By Solaiman Rahim, Group Director, R&D, Digital Design Group
Artificial intelligence (AI) accelerators are essential for tackling AI workloads like neural networks. These high-performance parallel computation machines provide the processing efficiency that such high data volumes demand. With AI playing increasingly larger roles in our lives—from consumer devices like smart speakers to industrial applications like automated factories—it’s paramount that we also consider the energy efficiency of these applications. When designing AI accelerators, for example, there’s opportunity to optimize power consumption early in the design cycle.
Indeed, power consumption of AI hardware has become an area of critical concern given the impact on our environment. The computational resources needed to generate a best-in-class AI model has doubled every 3.4 months, on average, according to OpenAI, an AI R&D company. Researchers from the University of Massachusetts, Amherst, estimated that training a single deep-learning model (though an energy-intensive one) can generate up to 626,155 pounds of carbon emissions—that’s an amount that five cars can emit over their entire lifetimes. And once an AI model is deployed in the field, it consumes even more energy. AI hardware typically consists of large arrays with up to thousands of tiles (processing elements), requiring billion-plus gate, power-hungry designs.
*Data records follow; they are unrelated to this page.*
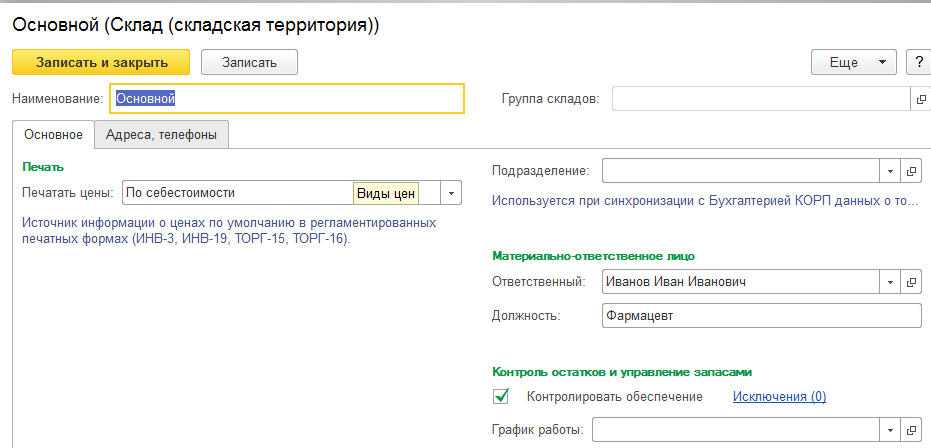Open the График работы record icon
Screen dimensions: 931x448
911,430
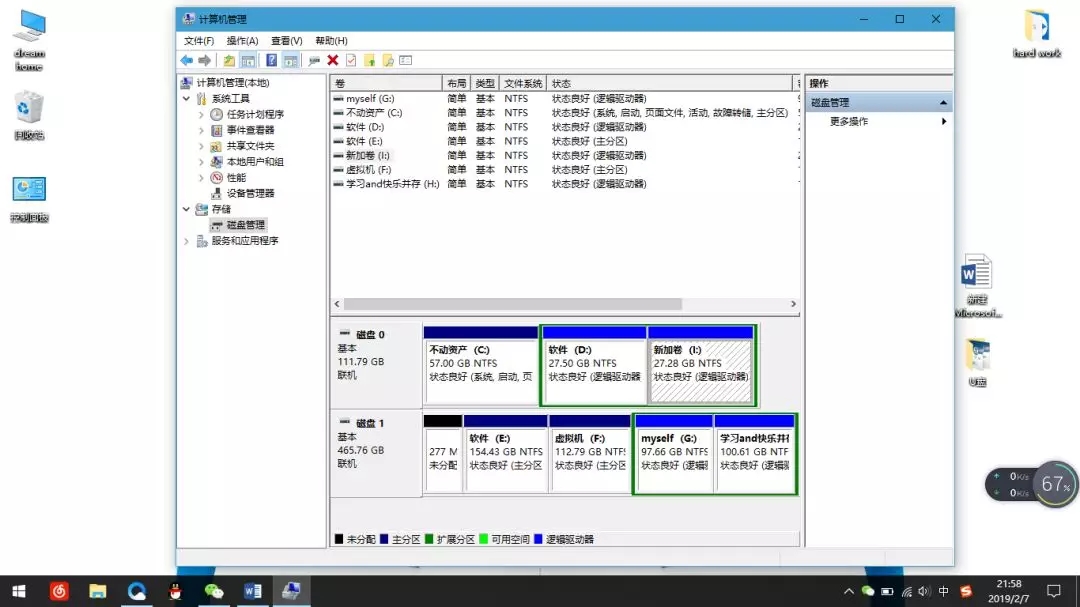This screenshot has height=607, width=1080.
Task: Open Computer Management from the taskbar
Action: tap(291, 591)
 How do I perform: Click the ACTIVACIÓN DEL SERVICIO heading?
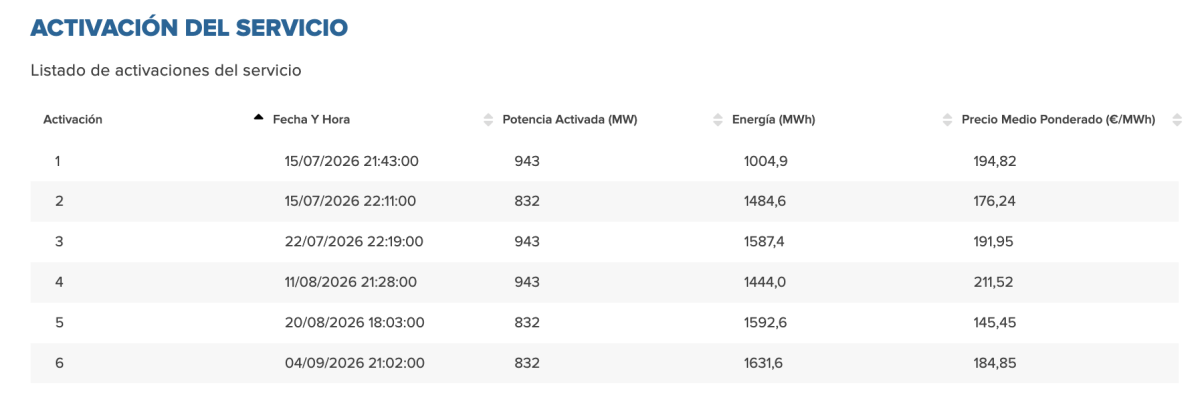point(189,29)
Reducing power consumption can generate a number of benefits, including lower costs, better battery life, and minimized environmental impact.
One key power-related challenge to be aware of relates to glitch power. In electronics design, glitches happen if the signal timing within the paths of a combinatorial circuit are imbalanced, causing a race condition. This, in turn, generates an unwanted signal transition that causes additional dynamic power. The amount of glitch is proportional to the number of operations executed by the system-on-chip (SoC). When you consider the high volume of operations performed when an AI algorithm is run on hardware, you can understand why glitch power makes such an impact on overall power consumption (in many cases, glitch power can consume as much as 40% of total power in a chip). What’s more, glitches can also trigger electro-mechanical (EM) and IR drop issues (even in the power grid).
Given the symmetric and replicated architecture of AI hardware, it’s very important to find the best possible micro-architecture for glitch early in the design cycle. Now, typically, glitch power is computed when gate-level simulation with timing delays is available—very late in the flow. At this stage, it’s too late to perform changes to the micro-architecture, take glitch power into consideration as part of the power budget during implementation, or perform specific engineering change orders (ECOs) to reduce glitch power. A better approach is to identify the optimal micro-architecture for glitch at the system level or RTL level. By reducing power for a highly replicated tile, you can generate high energy savings at the chip level.
To identify glitches and also determine the extra power they are consuming, designers need to pay special attention to cell delays and wire delays. Fortunately, there are glitch power analysis and optimization tools that, provided with accurate delay information, can capture these glitches and measure the power consumption caused by the extra switching activity. For example, implementation tools can use the additional toggle generated by glitches to make better decisions that suppress these glitches or minimize their impact on EMIR.
In its PrimePower product family, Synopsys provides an end-to-end solution that can be run at the SoC/tile level on a real software frame to perform glitch power analysis from RTL to gate. PrimePower RTL computes and reports glitch per hierarchy, enabling identification of instances with high glitch. Using the tool, designers can perform “what if?” analysis to reduce glitch power by pointing to the RTL source line of code generating the highest level of glitch—a useful capability for AI and machine-learning hardware.
Delay-/glitch-aware vector generation using RTL simulation is available via the PrimePower solution. The product can generate an SAIF with glitch annotation (IG and TG) and a delay-aware SAIF from an RTL simulation on any given netlist (synthesis output, CTS output, place-and-route output, etc.). The SAIF or FSDB can be used during implementation or ECO for glitch-aware optimizations. In addition, PrimePower gate-level power analysis and golden power signoff can perform glitch power analysis using 0 delay gate-level simulation or timing-aware simulation correlating closely to SPICE power numbers.
In summary, addressing glitch power offers chip designers one way to lower the power consumption of AI hardware. As a result, they can help to mitigate the environmental impact of these compute-intensive machines that are playing increasing roles in our everyday applications.